Dáil debates

Tuesday, 22 September 2015

Hospital Waiting Lists: Motion [Private Members]

 

9:15 pm

Photo of Billy KelleherBilly Kelleher (Cork North Central, Fianna Fail) | Oireachtas source

I might take a little more time because we only have two Deputies who will be speaking, so I have 20 minutes left. They are quite happy with five minutes each.

That is something the Minister has to do. I cannot accept that he can walk out of the Chamber again this year and pretend, as we face into a general election, that he has another realistic budget when I know and everyone else will know and deep down he will also know, that unless he gets adequate resources that will target specific areas we will be in the same position next August-September of 2016, with a huge hole in the budget and the Government scrapping around, cutting services and managing panic to try to keep hospitals in budget.

I would like the Minister to think through the idea of fining hospitals again because he will force hospitals to make choices about who they treat. If their budgets are not adequate and if they do not have the capacity to deal with all those who present themselves in hospitals, they will be making choices and there will be a continual cancelling of people who are scheduled for elective surgeries. The figures are a damning indictment not just of the health services but, more importantly, of the person who is responsible for funding them, namely, the Minister.

I referred to the National Treatment Purchase Fund. The Government must bring it back in a proper capacity, rather than slinking out from time to time to massage the figures downward, purchasing from the private healthcare sector.
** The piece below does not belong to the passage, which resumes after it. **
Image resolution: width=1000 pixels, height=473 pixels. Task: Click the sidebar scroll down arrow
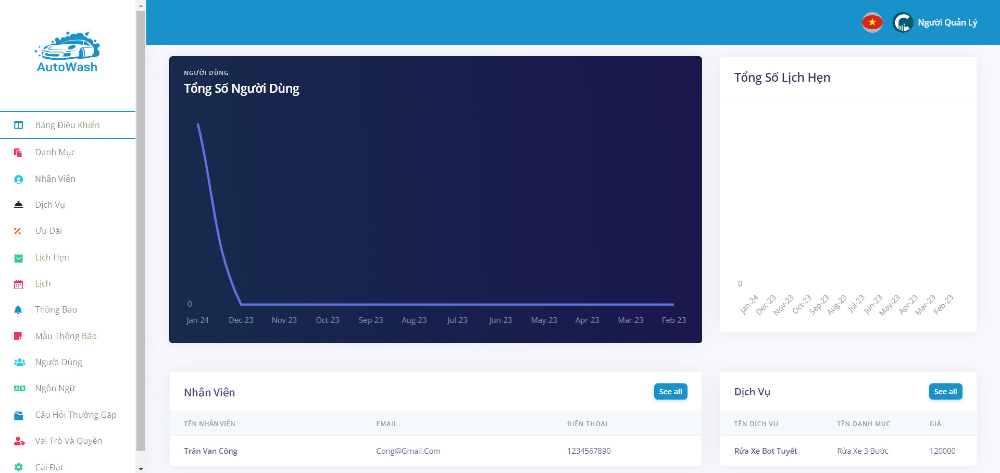[140, 467]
Why not do it properly? Establish it, put it up and running, and disband the special delivery unit and the former Minister's Gestapo team, which is heading around the country, pretending it is doing things, when the reality is that all it has been doing was observing the carnage and chaos in our emergency departments because of inadequate funding, not only in the context of our emergency areas but throughout the hospital system and into the step-down facilities and the fair deal nursing home areas.

The Minister has spoken a few times about funding public health services and the need to put money into our public services in general versus tax cuts. I hope he is true to his promise. Choices will be made. Fine Gael will be off with its focus groups doing its research, doing its surveys and finding out what resonates with certain sectors of the electorate, but at some stage it will have to be honest with the people. The issue of underfunded public services is having a devastating impact on people. It would ill-behove anybody in this House to stand up here and applaud the Minister for Finance in a few weeks' time and shout to the high heavens that this is a great budget. If we are going to fund tax cuts to certain sections by leaving a child waiting an inordinate length of time for a speech and language assessment, to fund tax cuts for the wealthy and leave an elderly woman lying for three days on a trolley or leave elderly people in a home without proper homecare packages and cut home help hours, the Government should at least be honest and say it publicly, rather than putting a grand spin on it, that everybody will be looked after in the budget. The Government will make choices and the choices to date have affected the vulnerable, the old and the sick in our society. It is not just an Opposition Deputy standing up and highlighting that, it is a fact. The budgets to date have been regressive and they have attacked those who most need State support.

When the members of the Government are all applauding the tax cuts but somebody else telephones to say they cannot get their mother into a hospital, they cannot get their child an assessment with a speech and language therapist, or cannot even find a speech and language therapist in some places, or that their 13 year old daughter cannot see an orthodontist for months or years, it is because the Government has made choices. It made those choices knowing full well that many areas of society do need public services. They depend on public services and public services depend on a Government that is willing to support them. What I have seen today in terms of the Government's decisions on cuts and on taxes tells me that it is more interested in focus groups and the results of focus groups, or what the electorate likes to hear and what groups will or will not vote for it. I find abhorrent the idea that it will fund its vote-buying budget by letting people wait day after day on trolleys, by not funding proper health services, by leaving people waiting an inordinate length of time to access the fair deal scheme and where people are walking around in pain waiting for hip and knee replacements. I am sure that if the Government wants to face the electorate in an honest and meaningful way, at least it will fight for a better health service, something that we all demand but, more importantly, that many people need.